Más de 100 millonarios británicos, entre ellos el exfutbolista Gary Lineker y el músico Brian Eno, pidieron al nuevo primer ministro de Reino Unido, Andy Burnham, aumentar los impuestos a las grandes fortunas para combatir la desigualdad y fortalecer los servicios públicos.
La petición fue presentada mediante una carta abierta firmada por 120 integrantes del grupo Patriotic Millionaires UK, quienes aseguran que los más ricos pueden aportar más sin afectar a la clase trabajadora.
"Podemos pagarlo", afirman los firmantes. "No hablamos de subir los impuestos a quienes viven de su salario, sino a quienes obtienen gran parte de sus ingresos de la riqueza que poseen".
La propuesta consiste en aplicar un impuesto anual del 2% a los patrimonios superiores a 10 millones de libras esterlinas (unos 13 millones de dólares). Sus promotores sostienen que ese gravamen permitiría recaudar miles de millones de libras para invertir en salud, educación e infraestructura y reducir la creciente desigualdad en Reino Unido.
Sin embargo, la iniciativa también ha despertado dudas sobre su verdadero alcance. Diversos especialistas recuerdan que muchas grandes fortunas administran parte de su patrimonio mediante trusts, sociedades de inversión y otras estructuras legales que pueden modificar la forma en que se calcula o grava la riqueza.

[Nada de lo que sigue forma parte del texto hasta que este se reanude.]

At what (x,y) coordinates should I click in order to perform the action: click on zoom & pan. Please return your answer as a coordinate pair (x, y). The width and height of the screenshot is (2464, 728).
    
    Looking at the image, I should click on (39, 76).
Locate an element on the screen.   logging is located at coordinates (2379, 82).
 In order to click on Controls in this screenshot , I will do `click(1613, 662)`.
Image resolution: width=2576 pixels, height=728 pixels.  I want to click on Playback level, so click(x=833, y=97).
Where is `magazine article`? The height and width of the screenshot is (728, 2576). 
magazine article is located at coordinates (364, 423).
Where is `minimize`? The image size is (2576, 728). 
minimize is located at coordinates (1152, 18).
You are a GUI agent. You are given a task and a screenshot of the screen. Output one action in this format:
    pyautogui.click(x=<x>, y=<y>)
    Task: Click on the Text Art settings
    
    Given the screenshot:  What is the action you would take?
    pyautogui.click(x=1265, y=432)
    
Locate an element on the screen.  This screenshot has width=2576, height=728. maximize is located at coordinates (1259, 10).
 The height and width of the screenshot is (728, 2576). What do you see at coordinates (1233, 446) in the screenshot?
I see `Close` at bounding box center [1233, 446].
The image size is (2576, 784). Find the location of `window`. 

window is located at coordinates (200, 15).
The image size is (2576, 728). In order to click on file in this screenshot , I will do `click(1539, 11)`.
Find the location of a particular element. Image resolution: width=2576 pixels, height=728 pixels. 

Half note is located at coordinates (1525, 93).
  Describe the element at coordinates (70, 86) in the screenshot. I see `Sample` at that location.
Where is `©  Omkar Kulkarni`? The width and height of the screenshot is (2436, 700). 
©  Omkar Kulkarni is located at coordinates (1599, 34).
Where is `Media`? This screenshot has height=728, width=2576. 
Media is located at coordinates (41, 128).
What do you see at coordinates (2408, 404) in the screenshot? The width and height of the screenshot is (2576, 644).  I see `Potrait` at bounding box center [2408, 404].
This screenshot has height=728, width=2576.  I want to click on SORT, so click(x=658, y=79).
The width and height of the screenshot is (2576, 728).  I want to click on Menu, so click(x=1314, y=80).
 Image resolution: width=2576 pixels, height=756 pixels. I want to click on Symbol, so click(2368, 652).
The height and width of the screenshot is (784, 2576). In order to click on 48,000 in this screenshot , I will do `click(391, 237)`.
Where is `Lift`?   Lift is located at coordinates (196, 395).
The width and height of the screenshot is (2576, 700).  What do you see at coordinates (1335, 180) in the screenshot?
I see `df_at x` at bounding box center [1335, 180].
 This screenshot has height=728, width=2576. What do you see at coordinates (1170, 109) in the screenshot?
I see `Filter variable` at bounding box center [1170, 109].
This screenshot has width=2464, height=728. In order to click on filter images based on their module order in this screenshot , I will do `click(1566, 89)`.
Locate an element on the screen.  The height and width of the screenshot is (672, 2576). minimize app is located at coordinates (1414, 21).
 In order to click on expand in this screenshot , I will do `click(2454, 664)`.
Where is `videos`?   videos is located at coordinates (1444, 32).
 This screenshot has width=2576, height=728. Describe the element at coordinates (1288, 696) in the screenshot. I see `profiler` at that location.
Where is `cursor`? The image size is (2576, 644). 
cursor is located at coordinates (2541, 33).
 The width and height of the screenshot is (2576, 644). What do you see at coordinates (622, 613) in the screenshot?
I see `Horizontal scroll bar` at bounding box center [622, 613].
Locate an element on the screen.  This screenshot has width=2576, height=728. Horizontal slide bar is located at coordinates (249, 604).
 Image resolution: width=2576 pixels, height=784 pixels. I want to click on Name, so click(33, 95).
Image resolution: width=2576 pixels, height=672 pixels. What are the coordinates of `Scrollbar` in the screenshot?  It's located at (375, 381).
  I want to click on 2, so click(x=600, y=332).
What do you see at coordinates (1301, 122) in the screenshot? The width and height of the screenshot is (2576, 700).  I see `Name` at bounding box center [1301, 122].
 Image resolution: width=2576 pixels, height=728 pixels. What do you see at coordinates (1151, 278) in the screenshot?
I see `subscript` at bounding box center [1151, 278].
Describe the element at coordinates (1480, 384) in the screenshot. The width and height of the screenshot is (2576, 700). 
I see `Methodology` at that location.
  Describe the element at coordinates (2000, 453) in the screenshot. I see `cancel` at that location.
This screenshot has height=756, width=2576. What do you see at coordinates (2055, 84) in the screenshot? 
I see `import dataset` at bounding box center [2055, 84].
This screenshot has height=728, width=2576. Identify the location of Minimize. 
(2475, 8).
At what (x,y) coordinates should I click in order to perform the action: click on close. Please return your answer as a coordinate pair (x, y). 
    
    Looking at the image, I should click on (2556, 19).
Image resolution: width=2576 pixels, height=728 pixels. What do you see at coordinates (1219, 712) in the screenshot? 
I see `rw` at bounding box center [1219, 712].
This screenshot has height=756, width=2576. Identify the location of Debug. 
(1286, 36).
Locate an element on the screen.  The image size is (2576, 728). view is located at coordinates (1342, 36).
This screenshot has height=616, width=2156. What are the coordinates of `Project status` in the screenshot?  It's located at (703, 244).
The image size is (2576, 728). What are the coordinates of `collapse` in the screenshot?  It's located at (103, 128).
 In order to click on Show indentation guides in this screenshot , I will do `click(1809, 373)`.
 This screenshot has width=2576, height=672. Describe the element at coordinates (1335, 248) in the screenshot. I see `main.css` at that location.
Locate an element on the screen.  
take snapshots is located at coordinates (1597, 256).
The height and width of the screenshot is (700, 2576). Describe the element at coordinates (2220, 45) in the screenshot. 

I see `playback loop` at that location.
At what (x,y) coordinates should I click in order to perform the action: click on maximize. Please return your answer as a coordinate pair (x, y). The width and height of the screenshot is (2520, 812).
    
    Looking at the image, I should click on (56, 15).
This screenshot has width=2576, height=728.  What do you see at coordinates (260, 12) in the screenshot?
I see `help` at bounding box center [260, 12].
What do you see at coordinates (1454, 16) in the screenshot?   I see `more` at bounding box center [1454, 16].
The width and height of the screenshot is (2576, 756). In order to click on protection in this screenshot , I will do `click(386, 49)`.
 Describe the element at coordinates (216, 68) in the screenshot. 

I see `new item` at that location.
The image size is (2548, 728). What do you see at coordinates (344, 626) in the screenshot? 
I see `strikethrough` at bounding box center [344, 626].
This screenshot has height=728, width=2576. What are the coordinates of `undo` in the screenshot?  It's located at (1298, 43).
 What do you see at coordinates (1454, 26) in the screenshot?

En esos casos, un impuesto del 2% podría representar una carga relativamente limitada frente al patrimonio total de algunos multimillonarios.
Por ello, algunos críticos consideran que la propuesta tendría un impacto menor al que aparenta y cuestionan si representa una reforma profunda al sistema tributario o un gesto simbólico por parte de quienes respaldan la iniciativa.
Entre los firmantes también se encuentran el guionista Richard Curtis, la escritora Val McDermid, el empresario Ian Gregg y el exoperador financiero Gary Stevenson, quien se ha convertido en una de las voces más visibles a favor de gravar las grandes fortunas.
Brian Eno afirmó que el sistema tributario británico sigue siendo "muy generoso con los ricos" y aseguró que quienes cuentan con grandes patrimonios suelen disponer de asesores y mecanismos legales que reducen considerablemente la cantidad de impuestos que pagan.
La propuesta llega en un momento en que el nuevo gobierno enfrenta fuertes presiones para financiar los servicios públicos, contener el costo de vida y reducir la desigualdad económica.
La secretaria jefe del Tesoro, Emma Reynolds, afirmó que vería con buenos ojos que las personas con mayores recursos pagaran más impuestos, aunque aclaró que cualquier modificación deberá anunciarse durante la presentación del próximo presupuesto.
En contraste, la líder conservadora Kemi Badenoch respondió que quienes deseen contribuir más pueden hacerlo de manera voluntaria mediante el sistema de donaciones al Tesoro, sin necesidad de crear un nuevo impuesto.
Mientras el debate continúa, la iniciativa ha reabierto una discusión de fondo: si un impuesto moderado a las grandes fortunas es suficiente para reducir la desigualdad o si, incluso con ese gravamen, los sectores más ricos seguirán contando con mecanismos para limitar el monto real que pagan al Estado.